Interception
Un soir où je rentrais à la nuit tombée en gravissant la route avant le sentier de la yourte, j'ai posé mon panier à terre, interpellée par deux bandes blanches de chaque coté de la route. Une multitude de fleurs d'acacias en train de sécher sur les bords tranchaient et encadraient l'asphalte.
Puisant aussitôt dans la bande végétale avec l'exaltation que procure la découverte d'une nouvelle et abondante matière, j'ai tiré une ligne en travers de la route avant de tracer un cercle, semant les fleurs craquantes avec célérité pour ne pas être interrompue par un véhicule.

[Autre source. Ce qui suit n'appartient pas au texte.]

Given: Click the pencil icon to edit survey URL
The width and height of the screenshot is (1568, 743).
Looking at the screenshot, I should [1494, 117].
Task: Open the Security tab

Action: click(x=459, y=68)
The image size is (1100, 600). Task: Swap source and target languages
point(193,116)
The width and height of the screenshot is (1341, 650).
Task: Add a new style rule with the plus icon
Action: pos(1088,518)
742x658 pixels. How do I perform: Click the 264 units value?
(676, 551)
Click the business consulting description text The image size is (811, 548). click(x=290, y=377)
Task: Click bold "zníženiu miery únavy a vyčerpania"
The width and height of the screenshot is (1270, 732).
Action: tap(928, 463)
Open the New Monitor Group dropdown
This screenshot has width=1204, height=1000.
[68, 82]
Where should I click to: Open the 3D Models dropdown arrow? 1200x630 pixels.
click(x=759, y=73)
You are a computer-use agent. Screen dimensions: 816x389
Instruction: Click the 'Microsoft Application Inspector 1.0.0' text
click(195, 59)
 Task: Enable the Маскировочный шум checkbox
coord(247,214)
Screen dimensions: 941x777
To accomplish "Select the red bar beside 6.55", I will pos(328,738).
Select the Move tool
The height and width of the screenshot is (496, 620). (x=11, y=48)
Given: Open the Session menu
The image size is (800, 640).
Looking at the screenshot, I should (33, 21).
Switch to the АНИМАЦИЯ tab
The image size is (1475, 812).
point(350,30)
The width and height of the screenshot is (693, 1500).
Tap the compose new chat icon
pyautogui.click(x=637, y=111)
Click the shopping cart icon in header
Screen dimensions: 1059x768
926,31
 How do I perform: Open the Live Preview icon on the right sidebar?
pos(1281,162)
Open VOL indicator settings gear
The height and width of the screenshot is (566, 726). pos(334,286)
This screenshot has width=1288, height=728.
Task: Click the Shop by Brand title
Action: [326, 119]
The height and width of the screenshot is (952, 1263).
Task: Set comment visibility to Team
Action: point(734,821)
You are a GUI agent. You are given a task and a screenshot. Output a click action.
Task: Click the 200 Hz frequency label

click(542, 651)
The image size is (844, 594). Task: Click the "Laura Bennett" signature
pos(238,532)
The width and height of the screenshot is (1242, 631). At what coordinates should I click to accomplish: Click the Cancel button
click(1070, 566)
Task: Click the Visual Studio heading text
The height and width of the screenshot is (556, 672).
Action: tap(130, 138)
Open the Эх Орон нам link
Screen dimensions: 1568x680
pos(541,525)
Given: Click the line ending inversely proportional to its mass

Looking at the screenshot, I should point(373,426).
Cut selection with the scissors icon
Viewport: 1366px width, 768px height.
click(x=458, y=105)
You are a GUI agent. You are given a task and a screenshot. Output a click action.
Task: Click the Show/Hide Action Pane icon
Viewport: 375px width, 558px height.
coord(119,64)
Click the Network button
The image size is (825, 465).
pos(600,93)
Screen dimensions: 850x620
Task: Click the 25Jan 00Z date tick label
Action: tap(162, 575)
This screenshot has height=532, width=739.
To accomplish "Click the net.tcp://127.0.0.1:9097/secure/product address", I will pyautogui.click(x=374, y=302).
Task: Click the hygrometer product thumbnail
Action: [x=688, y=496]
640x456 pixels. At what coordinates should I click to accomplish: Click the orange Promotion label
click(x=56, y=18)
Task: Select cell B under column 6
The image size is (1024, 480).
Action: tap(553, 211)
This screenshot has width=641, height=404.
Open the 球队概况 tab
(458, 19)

Le geste d'inscrire un grand mandala sur la voie publique,
fleurs volatiles clandestines contre lourds tas de ferraille ayant tous les droits,
résonnait comme un appel à marquer le pas,
à saisir le beau sorti du plus humble des caniveaux.
C'était un clin d'œil, un bonsoir impromptu aux voisins, dont je ne connais que le gazage au dioxyde de carbone. D'habitude, les riverains toujours pressés appuient sur l'accélérateur dans la côte pour rejoindre leurs villas au plus vite et je n'ai qu'à ne jamais oublier ma fine écharpe de soie à plaquer sur mes narines.
Ils ne voient pas le buisson superbe de roses rustiques de la haie que je longe quotidiennement,
ni les noisetiers, les lauriers et encore moins la menthe et l'origan, et je sens, en devinant leurs profils crispés sur le volant, tout le dédain des chauffeurs pour les marcheurs.
Après quelques minutes de brassage de pétales, l'étoile atterrie sur le goudron, je me suis accroupie sur le talus et j'ai attendu. Certaine que la première voiture détruirait ma figure, que les fleurs voleraient, s'éparpilleraient pour rejoindre l'anonymat des bas-cotés. Me délectant cependant de la complicité spirituelle fugace établie avec ces moines bouddhistes travaillant l'impermanence sur de magnifiques mandalas de sables multicolores qui n'ont d'autre destin que d'être balayés à peine terminés.
Quand une voiture est arrivée, la nuit était en train de tomber,
j'ai vu les phares éclairer le virage en bas
et me suis préparée avec jubilation
à voir décomposée d'un souffle l'œuvre éphémère du crépuscule.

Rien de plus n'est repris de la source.